DragonFly kernel List (threaded) for 2003-07
Re: MESI Caching work start (was Re: caching and userapi)
On Fri, Jul 18, 2003 at 07:43:58PM -0700, Matthew Dillon wrote:
> :Matt, this is exactly the method propesed by Larry McVoy to avoid
> :having 1000+ mutexes in a kernel: have a simple, non-mutexed kernel
> :take care of each cpu and then manage to get a global page cache memory
> :across them, with mmap fully working.
> :Have a look at http://lwn.net/2001/1206/a/ccCluster.php3
> :By the way, when dragonfly manages to work with it's internal
> :ports system, can we rename you to 'Matt "Amiga Rules" Dillon'? ;)
> :Greets, Antonio.
> Interesting. That article is dated 4 Dec 2001. I wonder if Larry
> has updated his thinking since then. I also looked at the slides
> and flipped through the two papers mentioned. He doesn't specifically
> mention MESI but it is obvious that he is angling for the same effect.
> The funny thing is that what Larry, and what I am proposing, is not hard
> to do. The MESI (Modified Exclusive Shared Invalid) model has been around
> for ages and is the most common model used in SMP systems for L1/L2
> interactions. It's a very well known technology that even deals with the
> 'cache' nature of the information (since an L1/L2 cache only represents
> a small portion of available system memory, things are constantly being
> thrown away).
> The only major difference between a hardware implementation and a software
> implementation is the fact that it is far more expensive to 'broadcast'
> certain cache state transitions to the other cpus in software. If this
> is the only problem then I am certain the performance issue is solvable.

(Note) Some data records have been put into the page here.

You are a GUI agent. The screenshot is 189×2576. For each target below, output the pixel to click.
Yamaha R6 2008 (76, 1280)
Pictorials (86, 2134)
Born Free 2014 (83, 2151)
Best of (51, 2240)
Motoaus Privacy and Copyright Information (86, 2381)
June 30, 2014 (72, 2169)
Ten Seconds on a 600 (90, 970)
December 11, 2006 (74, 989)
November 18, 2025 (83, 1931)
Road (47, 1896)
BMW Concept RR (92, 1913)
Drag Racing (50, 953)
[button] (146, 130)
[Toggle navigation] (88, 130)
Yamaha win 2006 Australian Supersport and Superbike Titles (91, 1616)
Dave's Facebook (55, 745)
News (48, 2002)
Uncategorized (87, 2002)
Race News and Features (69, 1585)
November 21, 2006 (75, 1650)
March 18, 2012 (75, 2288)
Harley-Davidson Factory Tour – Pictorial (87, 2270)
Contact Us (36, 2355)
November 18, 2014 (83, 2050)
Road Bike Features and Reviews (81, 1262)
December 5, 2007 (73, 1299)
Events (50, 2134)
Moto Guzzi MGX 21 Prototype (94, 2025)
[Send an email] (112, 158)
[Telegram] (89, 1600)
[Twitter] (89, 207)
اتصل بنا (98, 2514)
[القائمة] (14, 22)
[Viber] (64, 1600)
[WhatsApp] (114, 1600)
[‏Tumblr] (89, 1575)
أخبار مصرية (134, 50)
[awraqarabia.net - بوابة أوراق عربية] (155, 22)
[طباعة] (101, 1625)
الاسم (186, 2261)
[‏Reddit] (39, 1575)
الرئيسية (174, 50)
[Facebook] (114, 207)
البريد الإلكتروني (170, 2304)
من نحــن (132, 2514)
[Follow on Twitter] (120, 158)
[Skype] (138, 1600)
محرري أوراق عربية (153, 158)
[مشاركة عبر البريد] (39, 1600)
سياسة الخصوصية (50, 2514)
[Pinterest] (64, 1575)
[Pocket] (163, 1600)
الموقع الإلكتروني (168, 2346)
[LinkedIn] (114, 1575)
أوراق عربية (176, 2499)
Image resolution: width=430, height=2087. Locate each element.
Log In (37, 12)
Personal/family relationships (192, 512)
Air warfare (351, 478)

> I would call this sort of feature *CRITICAL* to DragonFly's future.
> Or 'Matt "Son of Amiga" Dillon', complete with a bouncing baby ball
> logo :-0
> Matthew Dillon
Matt, looking by my books, I've found out references to MESI protocol
on the PowerPC 604 manual (page 3-11), which it uses for it's caches.
Possible combinations seem to be:
m p1 p2 valid references
0. e i i memory
1. s s i memory and p1
2. s s s memory, p1 and p2
3. i e i p1
4. i m i p1
I assume that, for the software caches, there may be no passive devices
like system memory is, but only active ones. Therefore:
p1 p2 valid references
1. s i p1
2. s s both p1 and p2
3. e i p1
4. m i p1
Coding a simple state machine and veryfing it by
brute force should not take too much time ;)
I've also googled a bit and found this one talking about MESI:
Regarding broadcast communication between CPUs, we can model it
as an broadcasting ethernet: you store data on shared media
(a global page for all CPUs, for example), tag some recipients
on this data (like an 48bit ethernet address would be)
and then send a global interrupt to all nodes,
which would copy it to internal buffers and resume
processing as fast as possible.
Recipient tagging would allow partitioning the machine,
such as for example allowing route cache entries only
on CPU 1 and 2 but not on others.
Time to read and code a bit more :)
1. Dado un programa, siempre tiene al menos un fallo.
2. Dadas varias lineas de codigo, siempre se pueden acortar a menos lineas.
3. Por induccion, todos los programas se pueden
reducir a una linea que no funciona.